The intermittent application of NIV, only six 1-h periods a day, may be insufficiently effective in preventing respiratory complications. Continuous application of NIV might have been more efficient. In the randomized controlled study by Ferrer et al. [23], continuous application of NIV immediately after extubation reduced the risk of respiratory failure and lowered 90-day mortality in patients with hypercapnia during a spontaneous breathing, weaning trial.

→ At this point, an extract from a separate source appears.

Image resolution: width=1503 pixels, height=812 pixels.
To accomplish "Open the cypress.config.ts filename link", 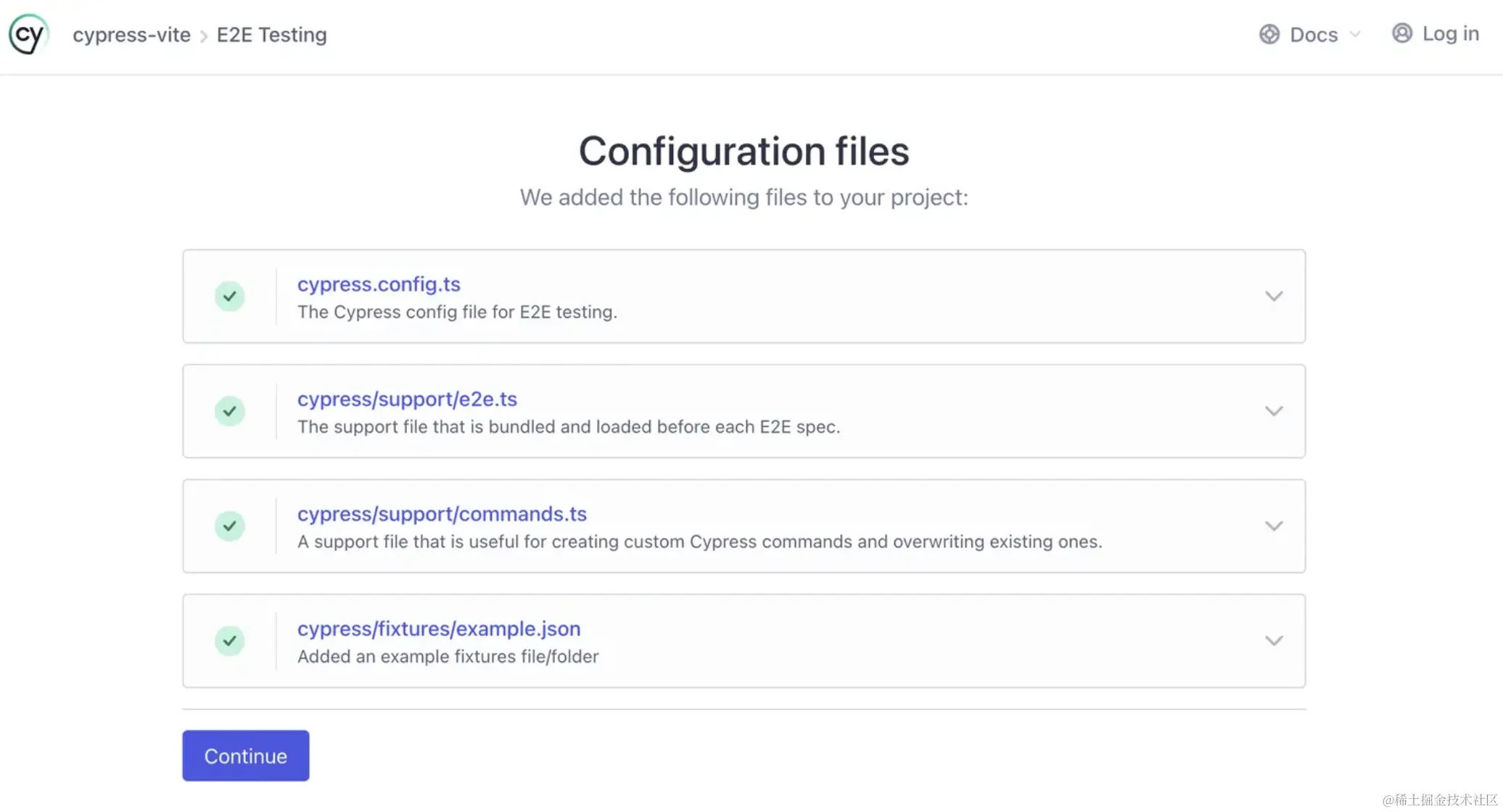I will (379, 284).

Prophylatic NIV settings may also have been suboptimal in some cases. In our study, since we were applying preventive NIV (to patients without respiratory failure), the initial inspiratory pressure was set at 8 cm of H2O, i.e. only 4 cm of H2O above PEP level. This initial setting was chosen to avoid deleterious effects of high volume or high pressure [24]. In COPD patients, the use of higher levels of inspiratory pressure may lead to a greater clinical and arterial blood gases improvement [13, 25].

Strengths and limitations of the study

The main strengths of this study are its multicenter prospective randomized controlled nature and the 30-day clinical follow-up after surgery. It must be mentioned that the choice of ARE as a primary endpoint was somehow arbitrary, and was guided by the need for a sufficiently frequent event with clinical relevance. One limitation could be an insufficient power, related to a too small number of enrolled subjects: the target used for calculation of the number of patients needed to be randomized was a 50 % reduction of event rate in the prophylactic NIV versus the control group. This may have been over-optimistic, in part explaining the lack of significance of the results. In addition, some statistical power was likely lost due to the 24 % of patients from the control group who received rescue NIV. An imbalance in the occurrence of complications other than isolated ARF requiring IMV could also have influenced the results. Among the 10 reintubated patients in the prophylactic NIV group and the 13 in the control group, 5 and 4, respectively, were reintubated for reasons other than isolated ARF. Exploratory analyses with mechanical ventilation as an outcome were performed after exclusion of these cases and found results similar to the original analyses (data not shown).

Finally, none of the analyzed population received all the planned prophylactic NIV sessions (5 patients did not receive NIV at all and prophylactic NIV was stopped at 48 h in 10 others). However, per protocol analysis provide the same results as the ITT analysis (data not shown).

Conclusion

This study does not support the use of prophylactic NIV in all COPD patients undergoing lung resection surgery. However, prophylactic use of optimized NIV following lung resection may be beneficial in a subset of COPD patients with more severe airflow obstruction.